- _Exercise requirements_: I need an exact copy of the lines from the one containing "Where should I click to: Open" through the end of the records, without any pictures.
*** Opening Raw data ***
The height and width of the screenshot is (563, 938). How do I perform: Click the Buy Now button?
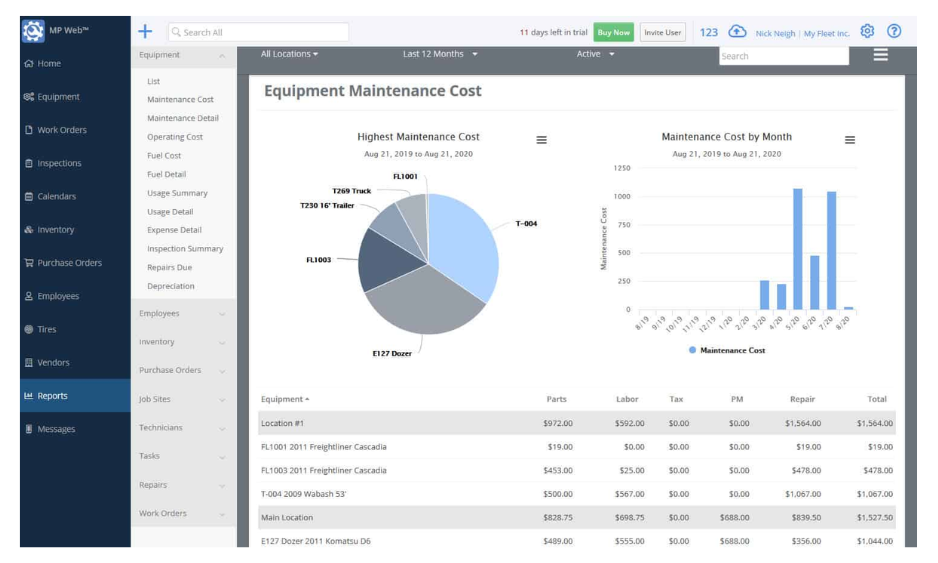click(613, 32)
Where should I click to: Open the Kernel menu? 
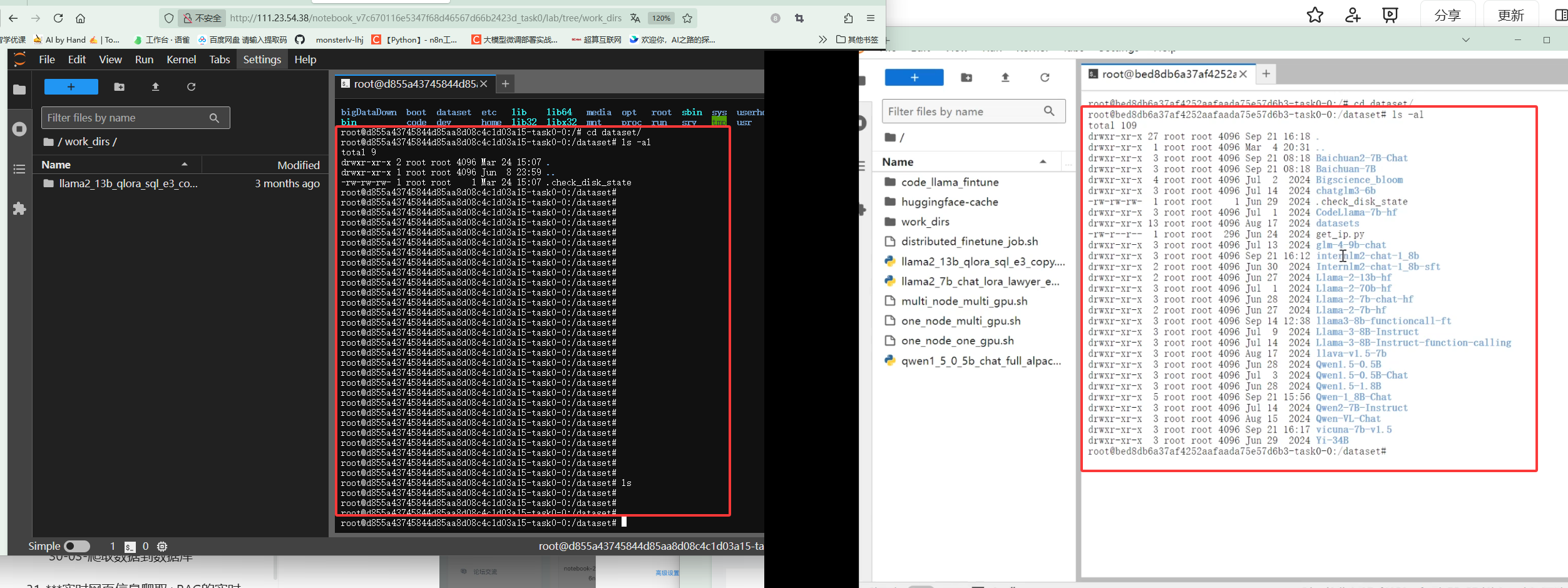[x=181, y=59]
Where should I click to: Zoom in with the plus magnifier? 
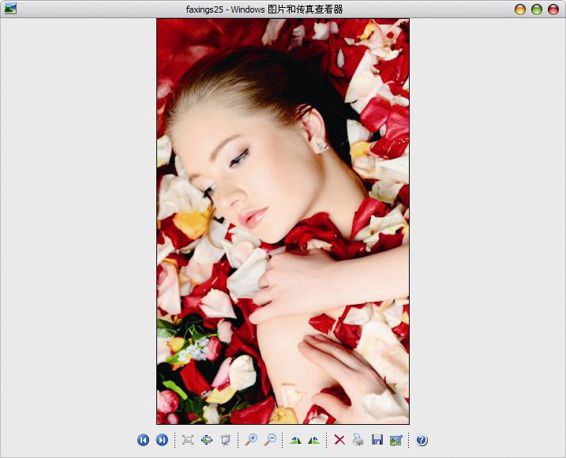pos(251,440)
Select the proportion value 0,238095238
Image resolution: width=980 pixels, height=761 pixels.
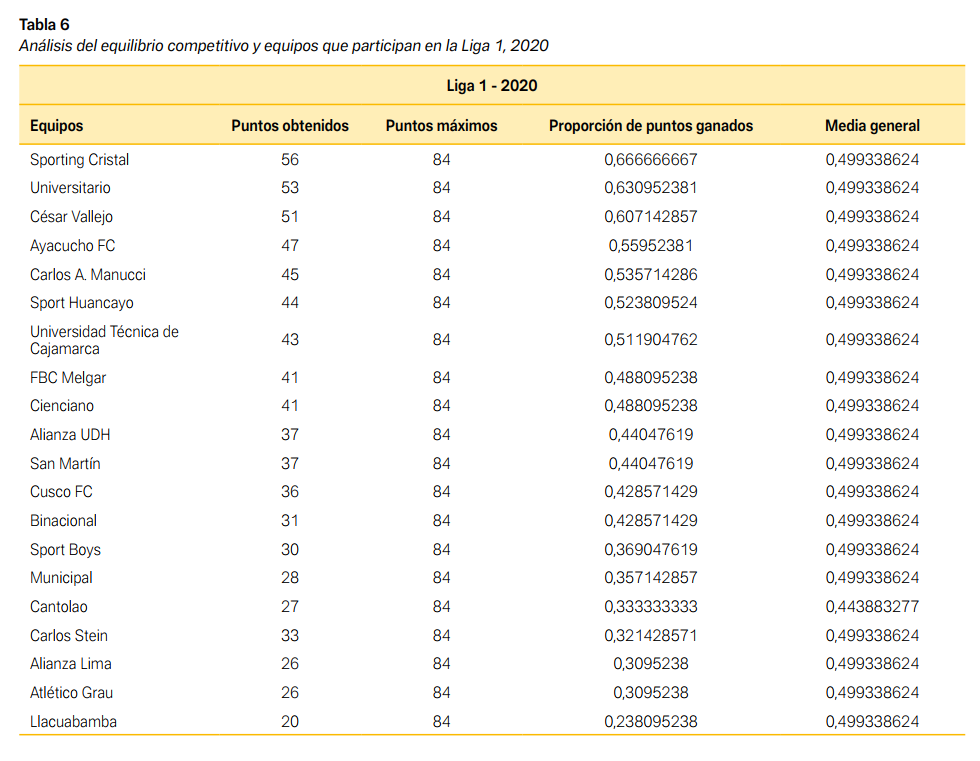[x=651, y=722]
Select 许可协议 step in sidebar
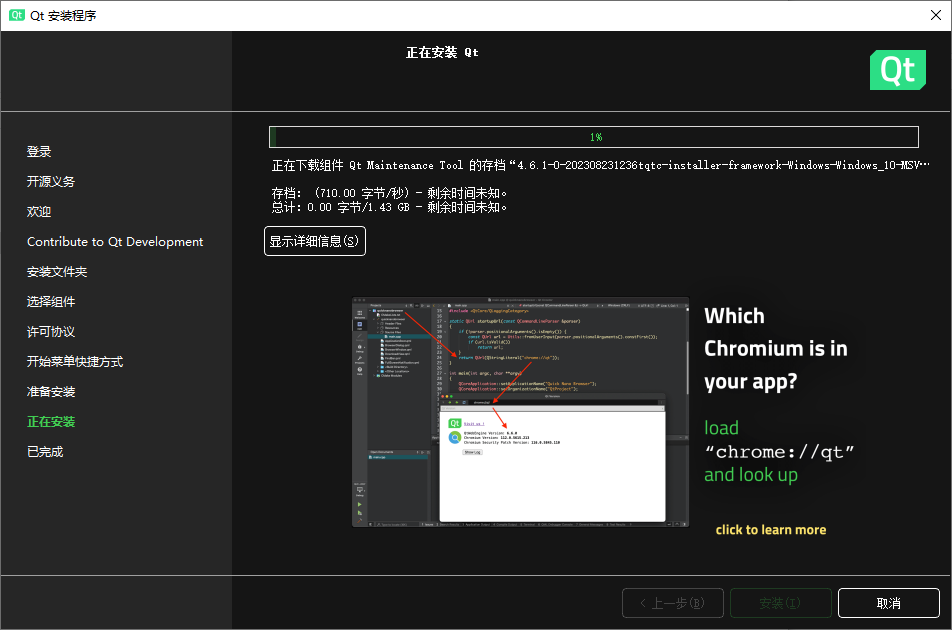Viewport: 952px width, 630px height. (51, 331)
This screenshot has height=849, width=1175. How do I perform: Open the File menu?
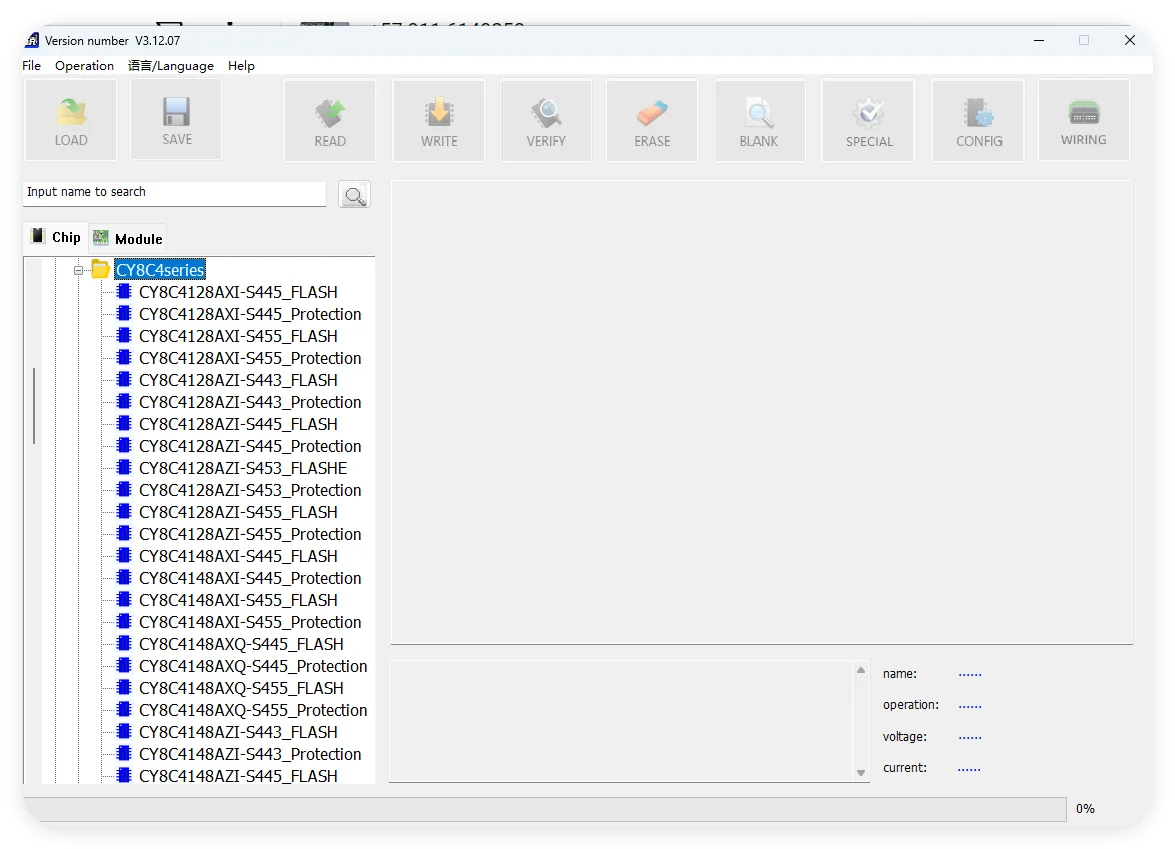(32, 66)
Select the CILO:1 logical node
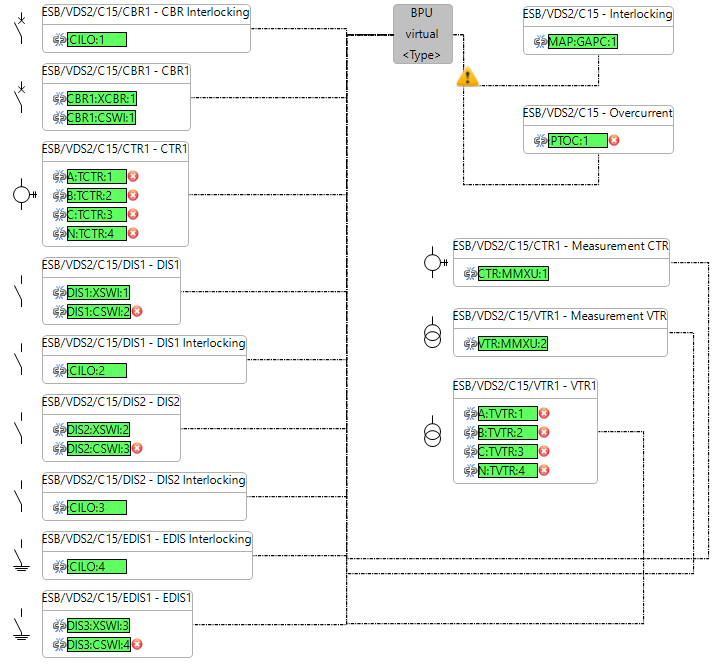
*** Closing Raw data ***
- _Task solution_:
Where should I click to: Open the Kernel menu? 
[x=181, y=59]
Where should I click to: Zoom in with the plus magnifier? 
pos(251,440)
Select the proportion value 0,238095238
Image resolution: width=980 pixels, height=761 pixels.
[x=651, y=722]
Select 许可协议 step in sidebar
Viewport: 952px width, 630px height. (51, 331)
This screenshot has height=849, width=1175. How do I perform: Open the File menu?
(32, 66)
Select the CILO:1 logical node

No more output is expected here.